_The problem_
Each record must reappear in the answer exactly as it is written.

_Stored entries_
<<<<

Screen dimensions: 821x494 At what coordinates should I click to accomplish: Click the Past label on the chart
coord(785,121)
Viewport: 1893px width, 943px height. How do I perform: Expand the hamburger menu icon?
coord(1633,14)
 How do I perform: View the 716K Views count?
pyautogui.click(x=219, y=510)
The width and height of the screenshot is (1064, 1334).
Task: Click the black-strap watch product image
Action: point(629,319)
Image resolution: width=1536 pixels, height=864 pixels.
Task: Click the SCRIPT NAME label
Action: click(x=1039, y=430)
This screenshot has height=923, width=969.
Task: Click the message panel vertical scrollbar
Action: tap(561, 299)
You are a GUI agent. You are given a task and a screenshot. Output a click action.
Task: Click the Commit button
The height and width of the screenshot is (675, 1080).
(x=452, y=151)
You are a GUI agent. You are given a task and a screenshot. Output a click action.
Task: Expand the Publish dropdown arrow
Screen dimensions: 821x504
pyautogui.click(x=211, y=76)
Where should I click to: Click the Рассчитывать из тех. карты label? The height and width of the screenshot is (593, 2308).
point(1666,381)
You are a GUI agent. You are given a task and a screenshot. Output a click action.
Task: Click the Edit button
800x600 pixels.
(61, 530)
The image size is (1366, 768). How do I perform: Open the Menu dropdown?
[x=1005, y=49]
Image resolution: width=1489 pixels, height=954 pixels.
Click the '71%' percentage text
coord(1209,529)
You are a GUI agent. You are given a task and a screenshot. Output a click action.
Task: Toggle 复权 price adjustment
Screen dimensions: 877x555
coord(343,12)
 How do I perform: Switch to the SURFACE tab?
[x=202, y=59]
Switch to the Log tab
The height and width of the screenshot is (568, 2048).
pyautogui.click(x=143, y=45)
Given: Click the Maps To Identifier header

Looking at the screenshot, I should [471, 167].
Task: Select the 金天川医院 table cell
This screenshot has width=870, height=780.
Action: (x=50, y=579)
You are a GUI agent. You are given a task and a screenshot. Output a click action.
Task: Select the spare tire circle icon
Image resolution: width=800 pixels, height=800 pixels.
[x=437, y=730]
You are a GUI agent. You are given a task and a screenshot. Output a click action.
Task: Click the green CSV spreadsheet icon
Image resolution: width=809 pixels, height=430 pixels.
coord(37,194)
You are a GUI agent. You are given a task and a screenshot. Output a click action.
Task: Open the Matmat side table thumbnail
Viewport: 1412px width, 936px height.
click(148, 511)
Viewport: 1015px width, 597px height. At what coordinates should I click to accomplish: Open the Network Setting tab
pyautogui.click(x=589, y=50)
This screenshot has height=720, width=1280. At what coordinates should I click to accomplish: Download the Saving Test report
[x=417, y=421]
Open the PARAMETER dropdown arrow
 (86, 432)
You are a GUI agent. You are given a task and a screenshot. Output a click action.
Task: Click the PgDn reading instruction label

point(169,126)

>>>>

_Result below_
Screen dimensions: 821x494 At what coordinates should I click to accomplish: Click the Past label on the chart
coord(785,121)
Viewport: 1893px width, 943px height. How do I perform: Expand the hamburger menu icon?
coord(1633,14)
 How do I perform: View the 716K Views count?
pyautogui.click(x=219, y=510)
The width and height of the screenshot is (1064, 1334).
Task: Click the black-strap watch product image
Action: point(629,319)
Image resolution: width=1536 pixels, height=864 pixels.
Task: Click the SCRIPT NAME label
Action: click(x=1039, y=430)
This screenshot has height=923, width=969.
Task: Click the message panel vertical scrollbar
Action: tap(561, 299)
You are a GUI agent. You are given a task and a screenshot. Output a click action.
Task: Click the Commit button
The height and width of the screenshot is (675, 1080).
(x=452, y=151)
You are a GUI agent. You are given a task and a screenshot. Output a click action.
Task: Expand the Publish dropdown arrow
Screen dimensions: 821x504
pyautogui.click(x=211, y=76)
Where should I click to: Click the Рассчитывать из тех. карты label? The height and width of the screenshot is (593, 2308).
point(1666,381)
You are a GUI agent. You are given a task and a screenshot. Output a click action.
Task: Click the Edit button
800x600 pixels.
(61, 530)
The image size is (1366, 768). How do I perform: Open the Menu dropdown?
[x=1005, y=49]
Image resolution: width=1489 pixels, height=954 pixels.
Click the '71%' percentage text
coord(1209,529)
You are a GUI agent. You are given a task and a screenshot. Output a click action.
Task: Toggle 复权 price adjustment
Screen dimensions: 877x555
coord(343,12)
 How do I perform: Switch to the SURFACE tab?
[x=202, y=59]
Switch to the Log tab
The height and width of the screenshot is (568, 2048).
pyautogui.click(x=143, y=45)
Given: Click the Maps To Identifier header

Looking at the screenshot, I should [471, 167].
Task: Select the 金天川医院 table cell
This screenshot has width=870, height=780.
Action: (x=50, y=579)
You are a GUI agent. You are given a task and a screenshot. Output a click action.
Task: Select the spare tire circle icon
Image resolution: width=800 pixels, height=800 pixels.
[x=437, y=730]
You are a GUI agent. You are given a task and a screenshot. Output a click action.
Task: Click the green CSV spreadsheet icon
Image resolution: width=809 pixels, height=430 pixels.
coord(37,194)
You are a GUI agent. You are given a task and a screenshot. Output a click action.
Task: Open the Matmat side table thumbnail
Viewport: 1412px width, 936px height.
click(148, 511)
Viewport: 1015px width, 597px height. At what coordinates should I click to accomplish: Open the Network Setting tab
pyautogui.click(x=589, y=50)
This screenshot has height=720, width=1280. At what coordinates should I click to accomplish: Download the Saving Test report
[x=417, y=421]
Open the PARAMETER dropdown arrow
 (86, 432)
You are a GUI agent. You are given a task and a screenshot. Output a click action.
Task: Click the PgDn reading instruction label

point(169,126)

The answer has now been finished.